Life

Training offers amputee new career trajectory

By Amielle Christopherson, Camrose Canadian

Recent High Velocity Equipment Training grad Wanda McCann, centre, accepts congratulations from Linda Norman and Chaney Bonnough. McCann started at the heavy equipment training school last June after she recovered from a leg amputation. (Supplied)

Recent High Velocity Equipment Training grad Wanda McCann, centre, accepts congratulations from Linda Norman and Chaney Bonnough. McCann started at the heavy equipment training school last June after she recovered from a leg amputation. (Supplied)

When a simple ingrown toenail transformed into unchecked gangrene, Wanda McCann had to have her leg amputated. She tried returning to her job as a second cook in a pipeline camp at Mariana Lake, but keeping up was a challenge, and she found a new career path through High Velocity Equipment Training.

“I’ve always been interested in heavy duty equipment,” said McCann who said that having the chance to use the equipment, as well as the instructors, were highlights of the program.

Since starting training in June 2015, McCann has earned her qualifications for the dozer, front-end loader, the rock truck and grader. While she did try the excavator, McCann found that her prosthetic made it difficult to get on and off the track and was wary of hurting herself again.

Finally getting to High Velocity was not an easy road for McCann, who went through six months of physiotherapy three times a day to get back on her feet, learning how to use a prosthetic, which she said was “painful. It was a lot of trauma.”

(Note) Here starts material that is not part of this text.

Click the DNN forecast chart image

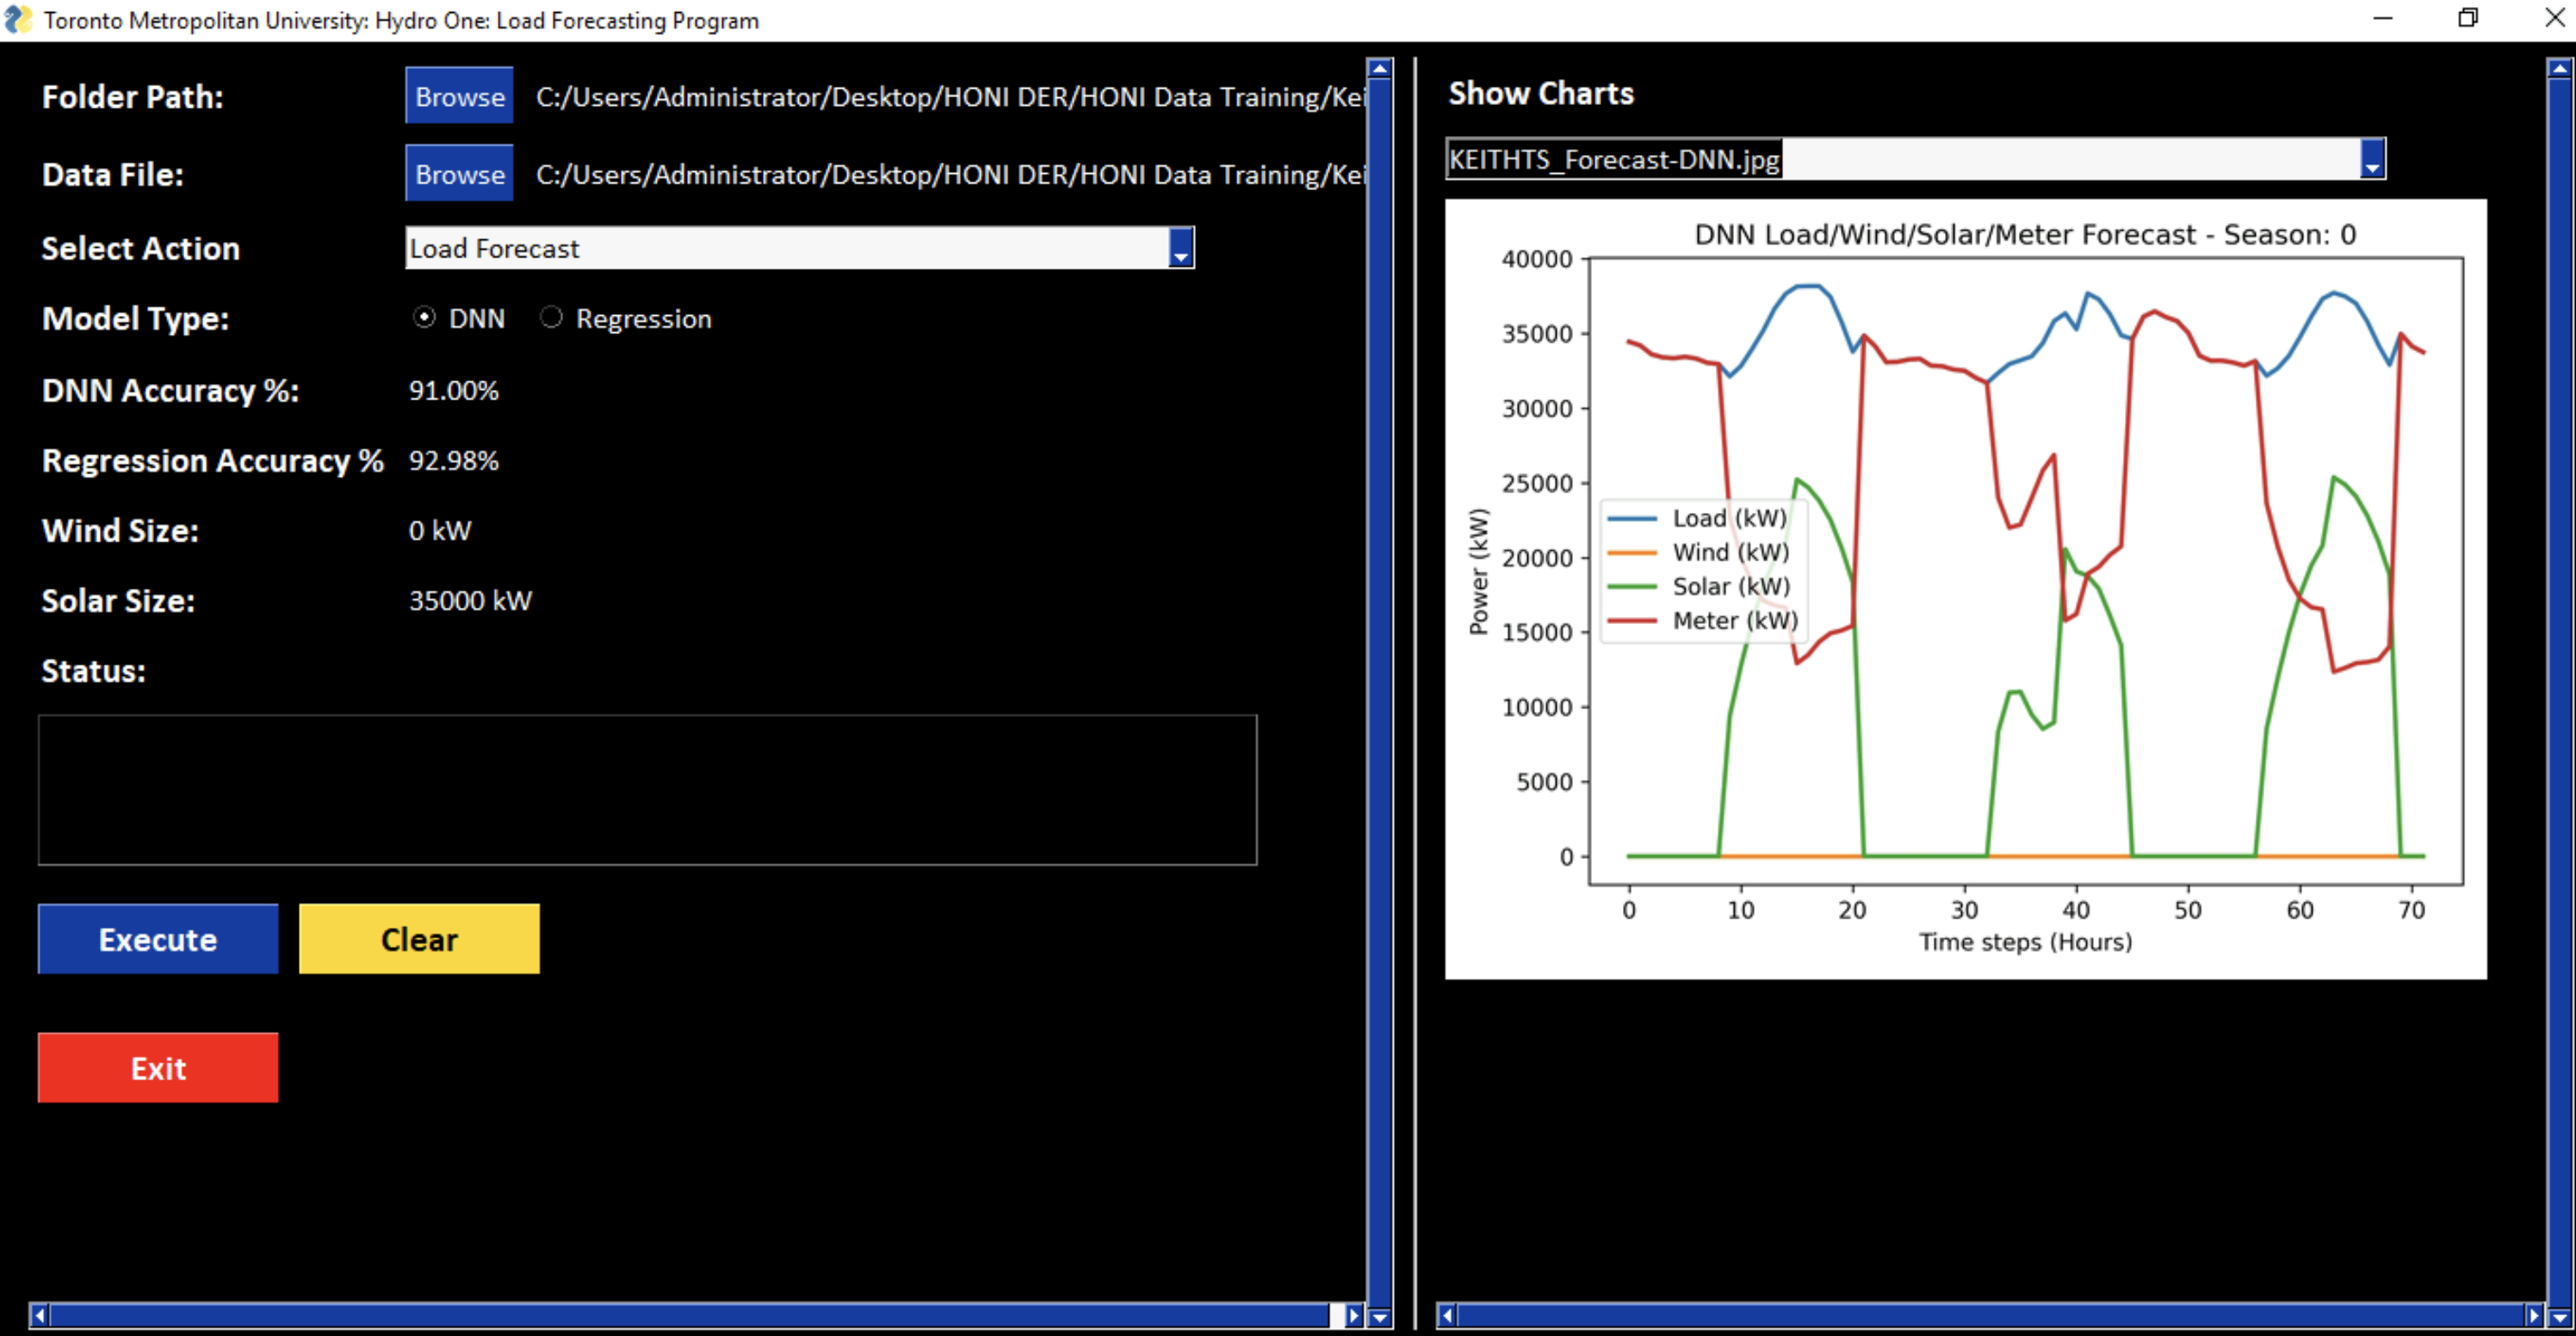coord(1965,589)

The Worker’s Compensation Board offered her the chance to retrain, and McCann made her way to the High Velocity classroom.

“There were challenges but I figured once I got the machinery, I could sit and just do the job because I can’t just go, go, go anymore.”

Once she had the chance to try her hand at the equipment and started learning, McCann said being able to do a job again gave her a sense of accomplishment and confidence that she hadn’t had since losing her leg.

“It took awhile to get that back. But I got back on my feet. I lost everything when I lost my leg. I’m regaining now again. (The program) inspired me a lot.”

Originally from Edmonton, McCann said she would like to stay in Alberta to find work so she can get her seating time and eventually head out west to British Columbia.

“I enjoyed the whole course. The people here are terrific. They’re all here for you.,” she said. “It was tough some days but you have to keep hammering at it.